ENTRIES SHOWN:
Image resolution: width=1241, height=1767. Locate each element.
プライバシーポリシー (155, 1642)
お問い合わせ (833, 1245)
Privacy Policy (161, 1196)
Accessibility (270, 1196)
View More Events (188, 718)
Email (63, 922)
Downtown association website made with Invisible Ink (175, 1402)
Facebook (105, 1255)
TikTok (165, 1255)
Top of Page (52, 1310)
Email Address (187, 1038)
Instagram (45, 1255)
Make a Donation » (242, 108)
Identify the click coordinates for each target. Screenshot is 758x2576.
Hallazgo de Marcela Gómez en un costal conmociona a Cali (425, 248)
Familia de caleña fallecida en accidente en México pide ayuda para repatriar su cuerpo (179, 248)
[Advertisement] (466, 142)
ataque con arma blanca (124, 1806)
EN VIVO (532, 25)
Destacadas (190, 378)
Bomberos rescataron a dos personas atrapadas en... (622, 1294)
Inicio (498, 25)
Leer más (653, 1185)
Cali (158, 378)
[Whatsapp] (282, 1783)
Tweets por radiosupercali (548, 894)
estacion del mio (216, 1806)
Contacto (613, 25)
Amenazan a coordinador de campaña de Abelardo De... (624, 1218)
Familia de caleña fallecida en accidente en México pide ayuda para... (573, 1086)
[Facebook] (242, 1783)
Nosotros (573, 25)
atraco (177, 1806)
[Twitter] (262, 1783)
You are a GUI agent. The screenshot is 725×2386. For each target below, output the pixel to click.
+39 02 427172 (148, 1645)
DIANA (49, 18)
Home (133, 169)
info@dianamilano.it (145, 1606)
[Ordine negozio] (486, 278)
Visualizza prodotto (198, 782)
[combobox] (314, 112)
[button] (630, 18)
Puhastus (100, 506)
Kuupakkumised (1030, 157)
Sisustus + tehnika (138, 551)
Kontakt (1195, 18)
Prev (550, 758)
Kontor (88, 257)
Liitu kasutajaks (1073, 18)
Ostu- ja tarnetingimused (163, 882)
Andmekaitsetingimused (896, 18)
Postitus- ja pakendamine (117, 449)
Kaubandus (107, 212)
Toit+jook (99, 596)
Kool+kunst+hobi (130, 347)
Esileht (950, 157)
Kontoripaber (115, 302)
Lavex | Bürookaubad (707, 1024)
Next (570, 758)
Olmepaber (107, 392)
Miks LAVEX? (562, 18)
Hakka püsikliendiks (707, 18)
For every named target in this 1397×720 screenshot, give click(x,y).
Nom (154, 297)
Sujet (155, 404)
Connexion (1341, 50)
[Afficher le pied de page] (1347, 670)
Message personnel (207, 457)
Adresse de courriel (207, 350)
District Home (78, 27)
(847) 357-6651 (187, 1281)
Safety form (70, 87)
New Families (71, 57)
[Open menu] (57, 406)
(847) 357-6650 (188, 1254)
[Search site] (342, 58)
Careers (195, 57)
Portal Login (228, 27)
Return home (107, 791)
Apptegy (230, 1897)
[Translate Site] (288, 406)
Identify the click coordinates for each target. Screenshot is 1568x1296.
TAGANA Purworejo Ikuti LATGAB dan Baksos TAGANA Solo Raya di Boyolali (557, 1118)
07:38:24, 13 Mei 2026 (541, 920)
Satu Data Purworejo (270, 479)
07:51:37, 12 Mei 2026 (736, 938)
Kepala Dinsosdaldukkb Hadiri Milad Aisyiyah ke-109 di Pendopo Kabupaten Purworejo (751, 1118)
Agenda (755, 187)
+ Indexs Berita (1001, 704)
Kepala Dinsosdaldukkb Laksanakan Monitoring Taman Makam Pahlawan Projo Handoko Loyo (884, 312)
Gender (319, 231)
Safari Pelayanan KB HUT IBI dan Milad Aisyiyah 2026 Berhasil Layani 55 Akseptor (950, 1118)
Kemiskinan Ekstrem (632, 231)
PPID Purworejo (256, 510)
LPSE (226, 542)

TASK REQUIREMENTS:
Reproduce all of the material above line by line, keeping every character unchanged.

COMPLETE RESPONSE:
Image resolution: width=1241, height=1767. Locate each element.
プライバシーポリシー (155, 1642)
お問い合わせ (833, 1245)
Privacy Policy (161, 1196)
Accessibility (270, 1196)
View More Events (188, 718)
Email (63, 922)
Downtown association website made with Invisible Ink (175, 1402)
Facebook (105, 1255)
TikTok (165, 1255)
Top of Page (52, 1310)
Email Address (187, 1038)
Instagram (45, 1255)
Make a Donation » (242, 108)
Identify the click coordinates for each target. Screenshot is 758x2576.
Hallazgo de Marcela Gómez en un costal conmociona a Cali (425, 248)
Familia de caleña fallecida en accidente en México pide ayuda para repatriar su cuerpo (179, 248)
[Advertisement] (466, 142)
ataque con arma blanca (124, 1806)
EN VIVO (532, 25)
Destacadas (190, 378)
Bomberos rescataron a dos personas atrapadas en... (622, 1294)
Inicio (498, 25)
Leer más (653, 1185)
Cali (158, 378)
[Whatsapp] (282, 1783)
Tweets por radiosupercali (548, 894)
estacion del mio (216, 1806)
Contacto (613, 25)
Amenazan a coordinador de campaña de Abelardo De... (624, 1218)
Familia de caleña fallecida en accidente en México pide ayuda para... (573, 1086)
[Facebook] (242, 1783)
Nosotros (573, 25)
atraco (177, 1806)
[Twitter] (262, 1783)
You are a GUI agent. The screenshot is 725×2386. For each target below, output the pixel to click.
+39 02 427172 (148, 1645)
DIANA (49, 18)
Home (133, 169)
info@dianamilano.it (145, 1606)
[Ordine negozio] (486, 278)
Visualizza prodotto (198, 782)
[combobox] (314, 112)
[button] (630, 18)
Puhastus (100, 506)
Kuupakkumised (1030, 157)
Sisustus + tehnika (138, 551)
Kontakt (1195, 18)
Prev (550, 758)
Kontor (88, 257)
Liitu kasutajaks (1073, 18)
Ostu- ja tarnetingimused (163, 882)
Andmekaitsetingimused (896, 18)
Postitus- ja pakendamine (117, 449)
Kaubandus (107, 212)
Toit+jook (99, 596)
Kool+kunst+hobi (130, 347)
Esileht (950, 157)
Kontoripaber (115, 302)
Lavex | Bürookaubad (707, 1024)
Next (570, 758)
Olmepaber (107, 392)
Miks LAVEX? (562, 18)
Hakka püsikliendiks (707, 18)
For every named target in this 1397×720 screenshot, give click(x,y).
Nom (154, 297)
Sujet (155, 404)
Connexion (1341, 50)
[Afficher le pied de page] (1347, 670)
Message personnel (207, 457)
Adresse de courriel (207, 350)
District Home (78, 27)
(847) 357-6651 (187, 1281)
Safety form (70, 87)
New Families (71, 57)
[Open menu] (57, 406)
(847) 357-6650 (188, 1254)
[Search site] (342, 58)
Careers (195, 57)
Portal Login (228, 27)
Return home (107, 791)
Apptegy (230, 1897)
[Translate Site] (288, 406)
Identify the click coordinates for each target. Screenshot is 1568x1296.
TAGANA Purworejo Ikuti LATGAB dan Baksos TAGANA Solo Raya di Boyolali (557, 1118)
07:38:24, 13 Mei 2026 (541, 920)
Satu Data Purworejo (270, 479)
07:51:37, 12 Mei 2026 (736, 938)
Kepala Dinsosdaldukkb Hadiri Milad Aisyiyah ke-109 di Pendopo Kabupaten Purworejo (751, 1118)
Agenda (755, 187)
+ Indexs Berita (1001, 704)
Kepala Dinsosdaldukkb Laksanakan Monitoring Taman Makam Pahlawan Projo Handoko Loyo (884, 312)
Gender (319, 231)
Safari Pelayanan KB HUT IBI dan Milad Aisyiyah 2026 Berhasil Layani 55 Akseptor (950, 1118)
Kemiskinan Ekstrem (632, 231)
PPID Purworejo (256, 510)
LPSE (226, 542)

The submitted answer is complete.